John Carey has been at various points in his life a soldier, a barman, a television 9780199735976critic, a beekeeper, a printmaker, and a professor of literature at Oxford.  He is the Chief Book Reviewer for The Sunday Times in London.  His book, What Good are the Arts? offers a delightfully skeptical look at the claims made on behalf of art.  Carey argues for the value of art as an activity and debunks the idea that art contemplation makes us better people or that judgments about art are anything more than a personal opinion.  In the excerpt below Carey looks at “high art”.

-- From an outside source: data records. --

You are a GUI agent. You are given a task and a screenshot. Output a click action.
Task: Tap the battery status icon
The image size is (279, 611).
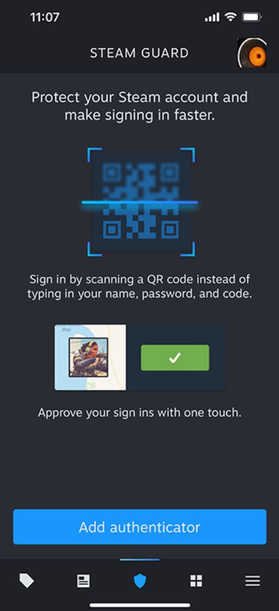tap(252, 17)
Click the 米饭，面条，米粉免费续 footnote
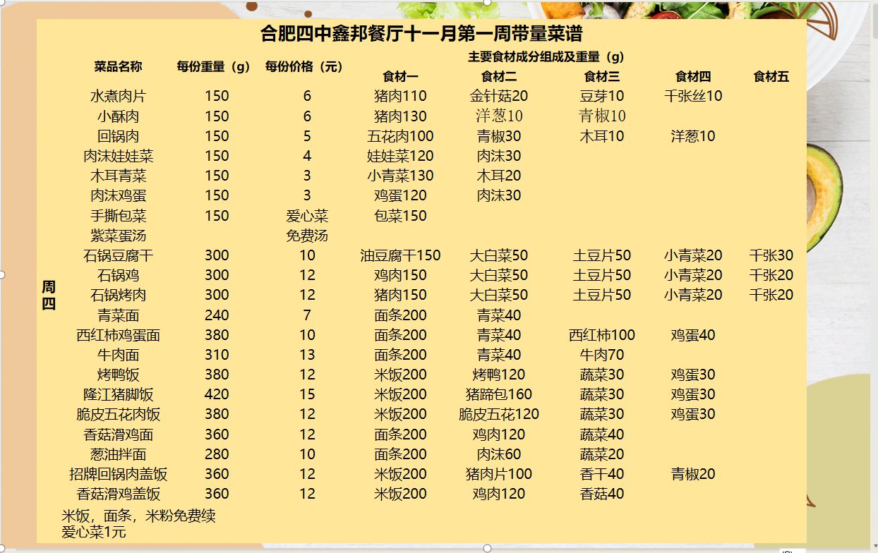Viewport: 878px width, 553px height. 138,516
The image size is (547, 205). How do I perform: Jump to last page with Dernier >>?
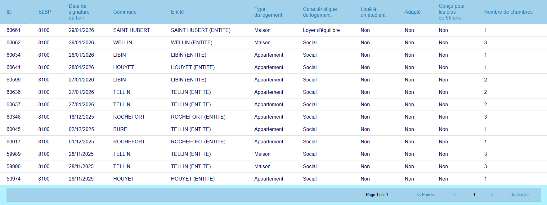click(519, 195)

Cultural commentators distinguish ‘high’ art (classical music, ‘serious’ literature, old-master painting, etc.) from mass or popular art, and generally assume its superiority….The metaphor of height is itself curious.  It may originate in bodily shame – ‘high’ art being that which surmounts the ‘low’ physical appetites and addresses the ‘spirit’.  It may also carry connotations of social class – ‘high’ art is that which appeals to the minority whose social rank places them above the struggle for mere survival.  Paradoxically, ‘high’ art is also generally assumed to be ‘deep’.  However, those who use these terms do not invest them with any real meaning.  Advocates of high art take it for granted that the experiences it gives them are intrinsically of more value than low art gives others, although…such a claim is not just unverifiable but meaningless.

The novelist Jeanette Winterson is a good example of a high-art advocate, deriving her ideals from Clive Bell and the Bloomsbury Group.  Like them she scorns realism, and equates art with ‘rapture’ and ‘ecstasy’.  Like them she disdains ‘mass education’.  Her critical writings reveal that she lives in a world of absolutes.  There are ‘true’ artists, like T. S. Eliot, Virginia Woolf and herself, and there are non-artists like Joseph Conrad, whom she contemns as ‘a Pole who prided himself on his impeccable and proper English usage’.  True artists are spiritually superior and also, she implies, socially superior.  They shun ‘the language of shop assistants and tabloids’.  Art is ‘enchantment’, and true artists have ‘the right of spells’.  This is not, it seems, mere whimsy on Winterson’s part.  Her belief that she is surrounded by a magical presence strikes the ordinary observer as barely sane.  ‘I more gingerly’, she confides, ‘around the paintings I own because I know that they are looking at me as closely as I am looking at them.’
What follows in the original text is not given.